Nadie puede escrutar el momento siguiente. Es como pedalear una bicicleta fija
que no nos lleva a ningún lado.
Ahora los procesos y los resultados si nos importan. Si en algún momento
llegamos a creer que nada era lo suficientemente importante como para preocuparnos,
ahora sabemos que el tiempo juega un rol determinante en nuestra suerte. Algunos
se quejan de nuestra capacidad de adaptación, y de parecer tan distantes de las
falsas soluciones que algunos nos proponen. El aprendizaje es brutal: nada que
nos genere suspicacia sobre su capacidad para resolver efectivamente merece
nuestra atención. El tiempo nuestro, ese que no merece seguir siendo inmolado
en el altar de la inutilidad nos ha convertido en ciudadanos más exigentes, y
más sobrios, expuestos al sufrimiento sin que por eso dejemos de trabajar y de
cumplir con nuestras obligaciones.
Rafael López Pedraza relaciona depresión con lentitud. Lento es el que
recorre poco, sin que eso signifique inmovilidad. Otros, que dicen ir más
rápido, lo hacen en sentido contrario a nuestros intereses. El miedo y la ansiedad
nos han deprimido, pero solamente en el sentido de que ahora lo realmente
valioso, es lo único que efectivamente podemos hacer, y son pequeñas cosas. De
la manía que nos provocaba la riqueza súbita e irresponsable, pasamos a la experiencia
de la sobriedad por corrección, pero ahora somos más conscientes de los
detalles, esos que la velocidad impedía apreciar. Son tiempos para el
recogimiento, la modestia y la excesiva escrupulosidad. Sn tiempos de resistencia.
Pero una cosa es la sobriedad y la lentitud y otra muy diferente el terminar
envilecidos y rastreros, aceptando cualquier cosa, dejando pasar cualquier desafuero,
perdonando cualquier exabrupto. Por primera vez estamos atentos a esas pequeñas
cosas que hacen la diferencia. Y de la temeridad hemos pasado al cálculo y a la
reserva. Sabemos que tenemos pocas fuerzas, y que el ecosistema criminal sigue
depredando a los nuestros y haciendo pasar por aliados a los que son sus cómplices.
De allí la desafección brutal que ha
sufrido la política y la dura transición que implica el deshacernos de lo anacrónico
e inútil para dejar entrar aquello que es su alternativa.

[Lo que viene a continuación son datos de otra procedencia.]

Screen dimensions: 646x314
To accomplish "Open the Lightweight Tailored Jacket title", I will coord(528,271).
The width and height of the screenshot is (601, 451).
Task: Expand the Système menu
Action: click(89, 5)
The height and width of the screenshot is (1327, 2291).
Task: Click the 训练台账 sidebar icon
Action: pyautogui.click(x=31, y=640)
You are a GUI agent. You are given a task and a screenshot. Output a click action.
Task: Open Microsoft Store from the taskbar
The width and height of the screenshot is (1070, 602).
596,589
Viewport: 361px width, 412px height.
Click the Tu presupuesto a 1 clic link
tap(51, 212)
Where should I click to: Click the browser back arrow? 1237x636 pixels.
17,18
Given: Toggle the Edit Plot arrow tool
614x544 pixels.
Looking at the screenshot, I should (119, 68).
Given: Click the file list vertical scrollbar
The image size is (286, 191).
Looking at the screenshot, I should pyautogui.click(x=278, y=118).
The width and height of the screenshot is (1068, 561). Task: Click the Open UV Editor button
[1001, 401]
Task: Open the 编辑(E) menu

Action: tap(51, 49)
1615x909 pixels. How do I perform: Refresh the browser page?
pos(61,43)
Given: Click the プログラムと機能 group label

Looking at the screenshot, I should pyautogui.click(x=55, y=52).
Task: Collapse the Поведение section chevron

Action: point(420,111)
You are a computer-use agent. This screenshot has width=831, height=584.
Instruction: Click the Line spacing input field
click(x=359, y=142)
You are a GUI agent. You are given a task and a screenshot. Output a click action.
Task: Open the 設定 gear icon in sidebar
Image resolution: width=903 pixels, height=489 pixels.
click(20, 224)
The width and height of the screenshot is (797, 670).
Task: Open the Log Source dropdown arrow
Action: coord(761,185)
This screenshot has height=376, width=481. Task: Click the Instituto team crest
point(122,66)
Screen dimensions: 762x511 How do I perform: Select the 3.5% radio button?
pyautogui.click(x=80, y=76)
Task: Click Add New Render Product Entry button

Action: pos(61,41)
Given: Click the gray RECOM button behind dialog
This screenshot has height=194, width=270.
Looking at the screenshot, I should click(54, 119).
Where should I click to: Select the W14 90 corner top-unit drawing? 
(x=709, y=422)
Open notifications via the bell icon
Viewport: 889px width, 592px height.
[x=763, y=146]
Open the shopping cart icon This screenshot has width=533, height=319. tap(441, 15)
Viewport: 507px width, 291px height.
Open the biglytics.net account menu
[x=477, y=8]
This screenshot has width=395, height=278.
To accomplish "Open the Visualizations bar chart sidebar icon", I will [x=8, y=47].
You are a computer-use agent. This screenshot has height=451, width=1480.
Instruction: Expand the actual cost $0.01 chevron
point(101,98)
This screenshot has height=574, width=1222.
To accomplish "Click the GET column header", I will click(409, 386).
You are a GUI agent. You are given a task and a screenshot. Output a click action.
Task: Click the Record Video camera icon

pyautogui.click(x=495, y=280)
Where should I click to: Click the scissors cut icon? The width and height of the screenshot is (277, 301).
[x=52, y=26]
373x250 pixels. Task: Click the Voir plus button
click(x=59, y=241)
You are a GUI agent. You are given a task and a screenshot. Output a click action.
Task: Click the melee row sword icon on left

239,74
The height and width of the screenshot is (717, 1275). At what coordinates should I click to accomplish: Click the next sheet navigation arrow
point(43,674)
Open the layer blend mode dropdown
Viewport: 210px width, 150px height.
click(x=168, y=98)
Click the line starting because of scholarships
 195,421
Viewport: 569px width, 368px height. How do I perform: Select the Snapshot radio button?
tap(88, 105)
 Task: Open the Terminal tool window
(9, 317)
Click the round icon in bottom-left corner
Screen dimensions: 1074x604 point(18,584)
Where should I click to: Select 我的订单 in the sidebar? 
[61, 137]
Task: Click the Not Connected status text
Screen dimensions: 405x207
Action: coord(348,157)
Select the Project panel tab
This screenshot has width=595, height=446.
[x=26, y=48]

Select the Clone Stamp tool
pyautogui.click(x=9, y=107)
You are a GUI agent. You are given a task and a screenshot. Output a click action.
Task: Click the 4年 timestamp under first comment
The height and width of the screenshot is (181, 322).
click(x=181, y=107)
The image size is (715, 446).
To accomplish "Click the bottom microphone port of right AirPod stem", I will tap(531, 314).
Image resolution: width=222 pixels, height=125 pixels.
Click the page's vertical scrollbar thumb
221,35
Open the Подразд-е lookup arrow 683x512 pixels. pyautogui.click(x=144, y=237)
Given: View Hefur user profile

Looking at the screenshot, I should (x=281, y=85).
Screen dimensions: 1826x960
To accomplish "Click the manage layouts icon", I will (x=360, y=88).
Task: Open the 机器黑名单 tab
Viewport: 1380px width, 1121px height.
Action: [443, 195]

Son tiempos para
esquilmar y dejar atrás lo excesivo.
Algunos han huido en desbandada hacia cualquier forma de evasión. Otros
han preferido el exilio interno, esa ausencia patológica de toda lívido imaginable.
Otros han sido víctimas del pánico y se han querido adentrar en las aguas
profundas solo para entender que el poder grotesco de las olas los devuelve a
la playa, revolcados y humillados por el vano intento. Pero hemos aprendido
también que las miradas pueden alternarse entre la firme exigencia a la política,
el severo juicio moral que nos merecen los traidores y la compasión de los que no
soportan tanta presión.
Nos hemos humanizado. Y a pesar del sufrimiento y la crueldad de la que
hemos sido objeto, hay algo presente en nuestra contemporaneidad que nos hace
mejores. Ahora valoramos más la vida, porque se nos ha vuelto frágil y azarosa.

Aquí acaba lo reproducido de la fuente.